In Greek Mythology the myths associated with Scorpio almost invariably also contain a reference to Orion. According to one of these myths it is written that Orion boasted to goddess Artemis and her mother, Leto, that he would kill every animal on the earth. Although Artemis was known to be a hunter herself she offered protection to all creatures. Artemis and her mother Leto sent a scorpion to deal with Orion. The pair battled and the scorpion killed Orion. However, the contest was apparently a lively one that caught the attention of the king of the gods Zeus, who later raised the scorpion to heaven and afterwards, at the request of Artemis, did the same for Orion to serve as a reminder for mortals to curb their excessive pride. There is also a version that Orion was better than the goddess Artemis but said that Artemis was better than he and so Artemis took a liking to Orion. The god Apollo, Artemis’s twin brother, grew angry and sent a scorpion to attack Orion. After Orion got killed, Artemis asked Zeus to put Orion up in the sky. So every winter Orion hunts in the sky, but every summer he flees as the constellation of the scorpion comes.

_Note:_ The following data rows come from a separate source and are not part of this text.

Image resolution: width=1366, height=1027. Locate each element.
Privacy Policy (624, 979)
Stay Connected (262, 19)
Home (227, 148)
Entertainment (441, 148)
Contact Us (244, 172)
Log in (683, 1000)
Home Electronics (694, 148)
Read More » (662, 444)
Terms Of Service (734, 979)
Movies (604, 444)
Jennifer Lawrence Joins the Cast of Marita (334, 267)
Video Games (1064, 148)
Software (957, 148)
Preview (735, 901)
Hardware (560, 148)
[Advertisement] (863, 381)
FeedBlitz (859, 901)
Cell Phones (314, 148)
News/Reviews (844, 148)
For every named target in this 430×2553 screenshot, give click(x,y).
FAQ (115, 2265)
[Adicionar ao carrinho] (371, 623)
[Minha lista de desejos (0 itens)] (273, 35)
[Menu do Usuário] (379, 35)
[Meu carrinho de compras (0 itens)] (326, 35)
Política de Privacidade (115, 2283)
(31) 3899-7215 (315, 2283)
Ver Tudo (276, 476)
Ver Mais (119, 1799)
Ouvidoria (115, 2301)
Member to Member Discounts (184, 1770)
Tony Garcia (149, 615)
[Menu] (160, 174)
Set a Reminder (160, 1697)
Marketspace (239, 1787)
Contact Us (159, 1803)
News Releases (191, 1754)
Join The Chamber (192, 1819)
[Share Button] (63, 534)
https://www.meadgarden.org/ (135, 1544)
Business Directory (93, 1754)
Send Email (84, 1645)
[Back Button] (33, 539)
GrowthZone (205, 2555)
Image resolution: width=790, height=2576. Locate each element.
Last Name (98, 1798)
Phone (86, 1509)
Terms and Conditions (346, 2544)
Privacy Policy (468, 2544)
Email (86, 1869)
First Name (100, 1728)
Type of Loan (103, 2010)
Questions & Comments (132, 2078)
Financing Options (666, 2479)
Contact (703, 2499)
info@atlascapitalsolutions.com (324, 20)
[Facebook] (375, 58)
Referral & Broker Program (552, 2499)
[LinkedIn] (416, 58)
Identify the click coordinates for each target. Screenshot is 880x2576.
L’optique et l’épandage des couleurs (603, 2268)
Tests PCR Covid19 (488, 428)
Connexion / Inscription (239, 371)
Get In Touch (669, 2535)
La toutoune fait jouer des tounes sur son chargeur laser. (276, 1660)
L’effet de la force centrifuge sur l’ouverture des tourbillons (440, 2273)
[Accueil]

In another Greek story involving Scorpio without Orion, Phaeton (the mortal male offspring of Helios) went to his father, who had earlier sworn by the River Styx to give Phaeton anything he should ask for. Phaeton wanted to drive his father’s Sun Chariot for a day. Although Helios tried to dissuade his son, Phaeton was adamant. However, when the day arrived, Phaeton panicked and lost control of the white horses that drew the chariot. First, the Earth grew chill as Phaeton flew too high and encountered the celestial scorpion, its deadly sting raised to strike. Alarmed, he dipped the chariot too close, causing the vegetation to burn. By accident, Phaeton turned most of Africa into desert and darkened the skin of the Ethiopian nation until it was black. Eventually, Zeus was forced to intervene by striking the runaway chariot and Phaeton with a lightning bolt to put an end to its rampage and Phaeton plunged into the River Eridanos.[4]

Origins

The Babylonians called this constellation MUL.GIR.TAB – the ‘Scorpion’, the signs can be literally read as ‘the (creature with) a burning sting’. The Claws of the Scorpion were also known as the Scales in Babylonia.[5]

Astrology

Main article: Scorpio (astrology)

The Western astrological sign Scorpio of the tropical zodiac (October 23 – November 21) differs from the astronomical constellation and the Hindu astrological sign of the sidereal zodiac (November 16 – December 16). Astronomically, the sun is in Scorpius for just one week, from November 23 – November 30. Much of the difference is due to the constellation Ophiuchus, which is used by only a few astrologers. Scorpius corresponds to the nakshatras Anuradha, Jyeshtha, and Mula.